TMR eyes up East Coast office for 2014
Tokio Millennium Re will be ramping up its stateside operations in 2014 with the formation of a US office, as the reinsurer looks to further diversify and expand its global footprint.
That is the news from Tatsuhiko Hoshina, CEO of Tokio Millennium Re (TMR), who said that the location of TMR’s office would depend very much upon intellectual capital, with Connecticut currently a strong contender. Hoshina said that a local office would allow the company to increase the frequency of face-toface meetings with clients and enable TMR to carry out more in-depth underwriting and claims audits with clients.
Hoshina said that the US office would be writing non-cat business and, while he admitted that margins are not particularly strong on such lines, by sourcing quality accounts he expects the company to build a lasting presence in the US.
“Ours isn’t going to be a lines focus; rather our underwriting approach will be one that is client and transaction-orientated. It is important that we maintain discipline and find and work with quality accounts in the US,” said Hoshina.
He said that clients would typically be smaller and medium-sized US insurers. “Such clients tend to appreciate face-to-face meetings and a presence on the ground—more so than larger, international players.” TMR’s move into the US aims to satisfy this demand.
Addressing the impact of convergence capital on TMR and the wider industry, Hoshina said that for those re/insurers with a large, diversified portfolio “there has been too much hype around its implications”. However, he admitted that for monoline players or those with a focus on US cat— such as TMR—the influx of convergence capital has proved a challenge.
“At TMR cat risks are a dominant part of our portfolio and US risks have a considerable weighting. As such we are looking to diversify into non-cat lines in response to the influx of convergence capital. This capital has the potential to affect both profitability and our bottom line,” said Hoshina.

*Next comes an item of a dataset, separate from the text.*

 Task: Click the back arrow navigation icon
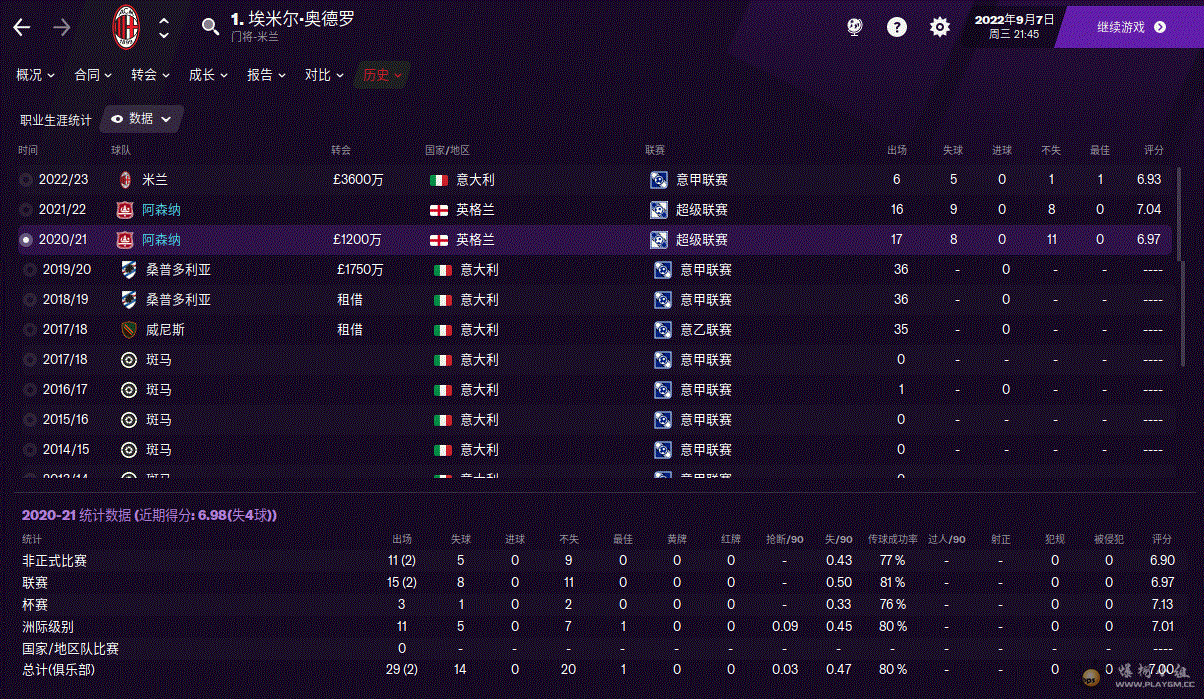pos(22,27)
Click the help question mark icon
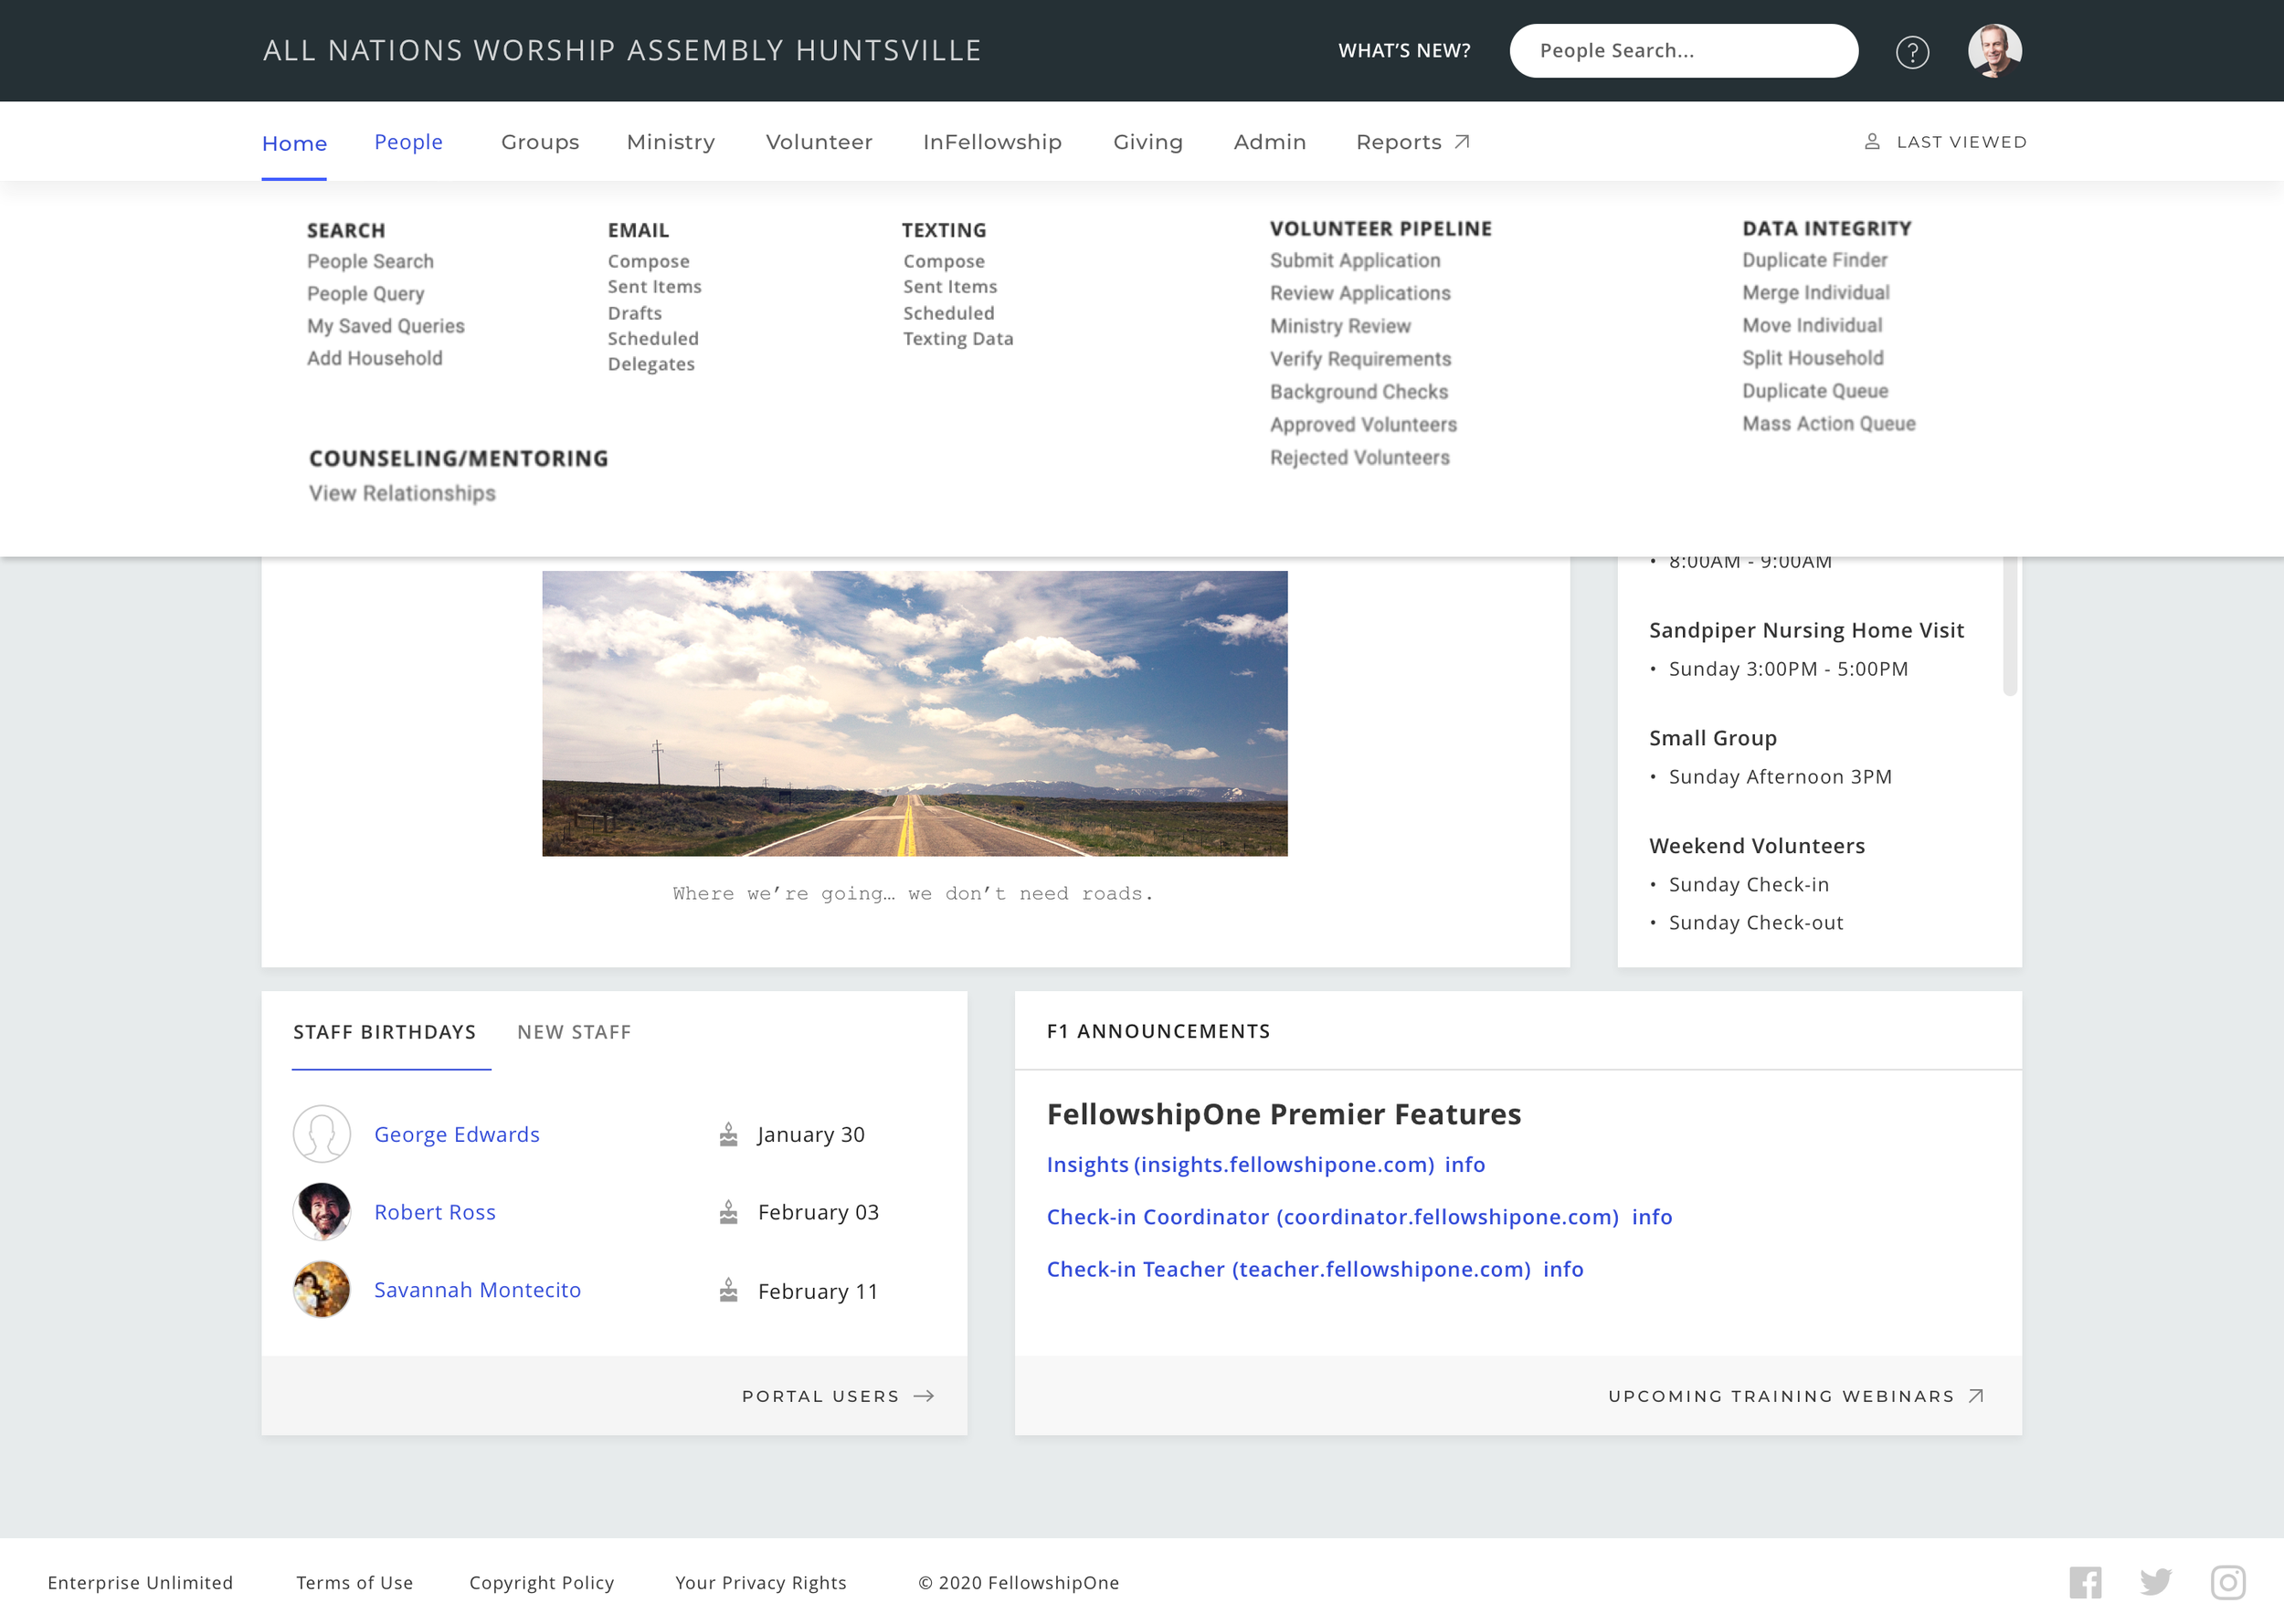Screen dimensions: 2284x1624 (1912, 52)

“In response, we formed Tokio Solution Management and Shima Re, which have enabled us to work with alternative capital to generate fee income from transformer and convergence transactions. While we lose out on traditional property cat reinsurance business, we are now able to increase our income from transaction management fees. Profitability at TMR will be about careful management of this balance and the reinsurance cycle.”
While TMR is making its move into the US, its parent Tokio Marine & Nichido Fire continues to weigh up further M&A opportunities in the US, said Hoshina. “M&A opportunities outside Japan are a good option for our parent to diversify its portfolio.”
Tokio Marine already owns the Philadelphia Insurance Company and Safety National, he said, adding that the company is always keen to consider potential synergies in the US. “If the company has good volumes of business and a strong management team, then Tokio Marine has the appetite to consider further US acquisitions.”